╭──
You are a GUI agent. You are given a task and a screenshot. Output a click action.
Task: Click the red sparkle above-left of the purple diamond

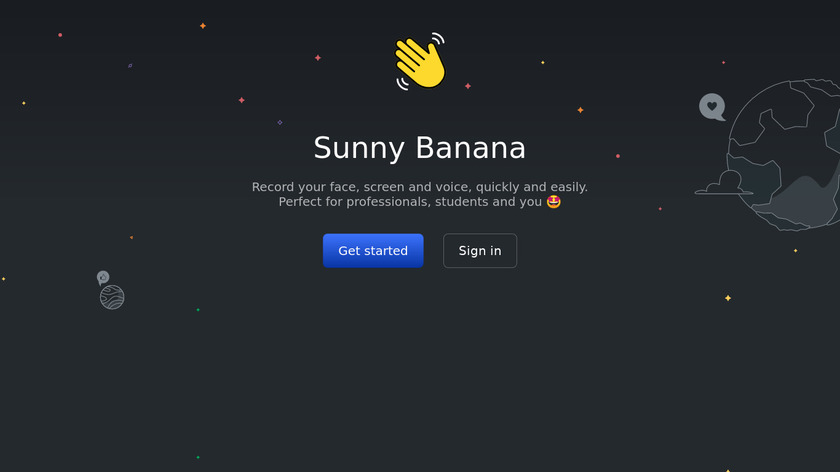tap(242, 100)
╰──
╭──
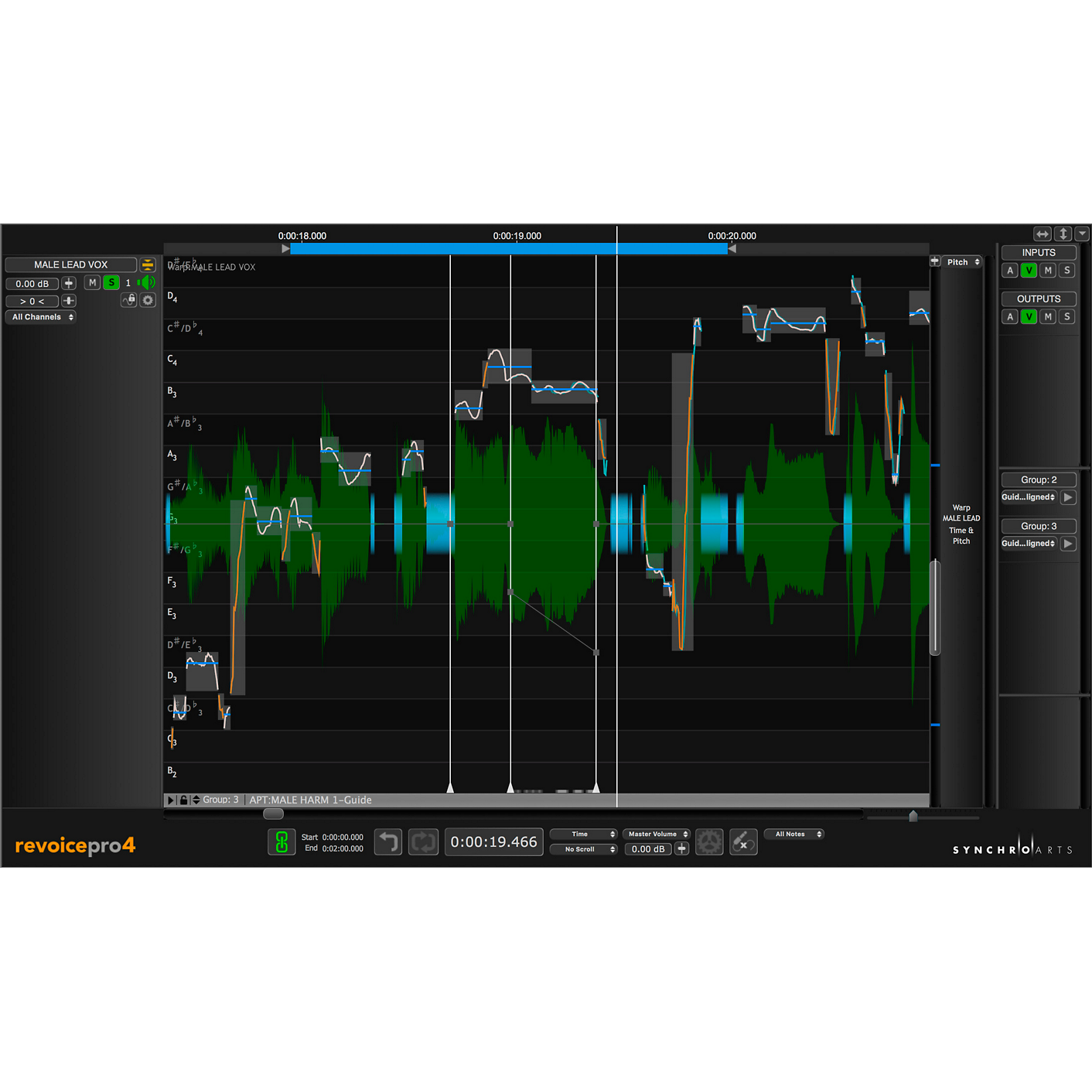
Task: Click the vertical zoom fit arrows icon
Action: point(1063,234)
╰──
╭──
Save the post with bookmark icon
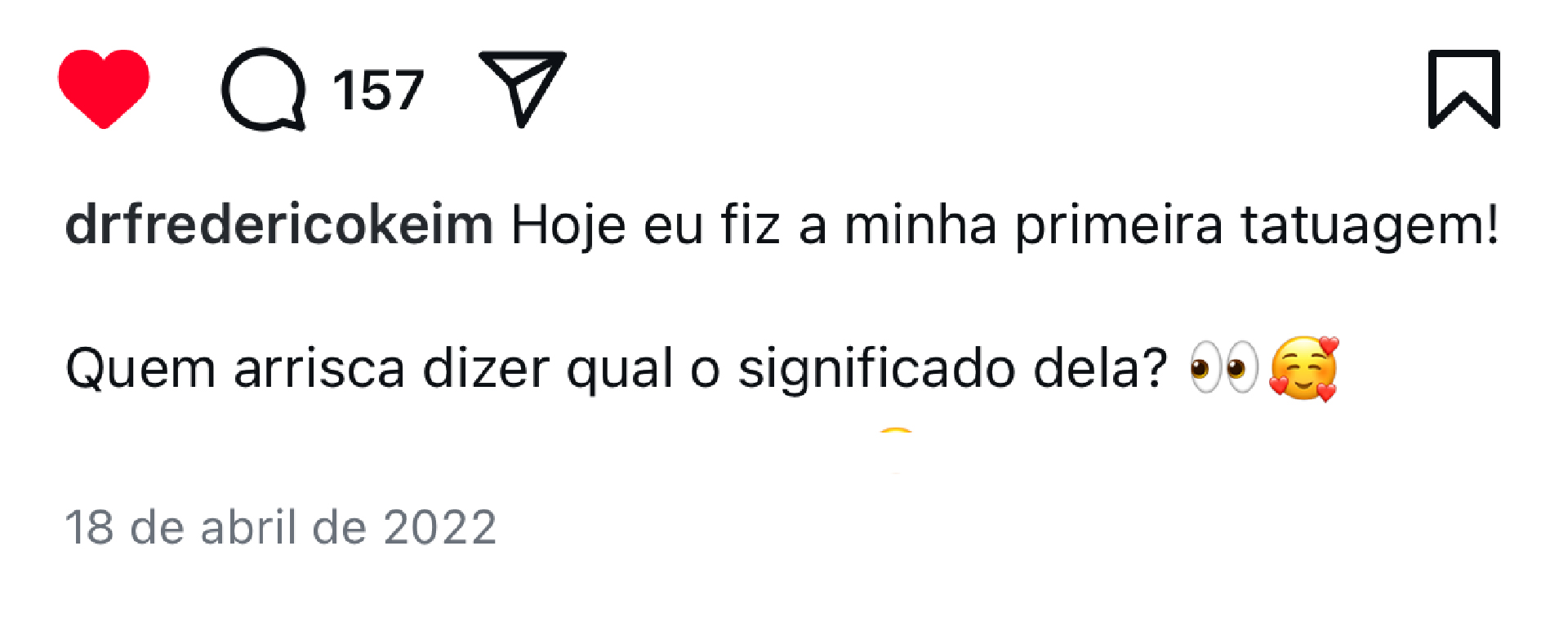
╰──
Reproduce the rows starting at the line containing "You are a GUI" and ending at the line containing "tap(242, 100)", leaving out the pictures.

- Written reply -
You are a GUI agent. You are given a task and a screenshot. Output a click action.
Task: Click the red sparkle above-left of the purple diamond

tap(242, 100)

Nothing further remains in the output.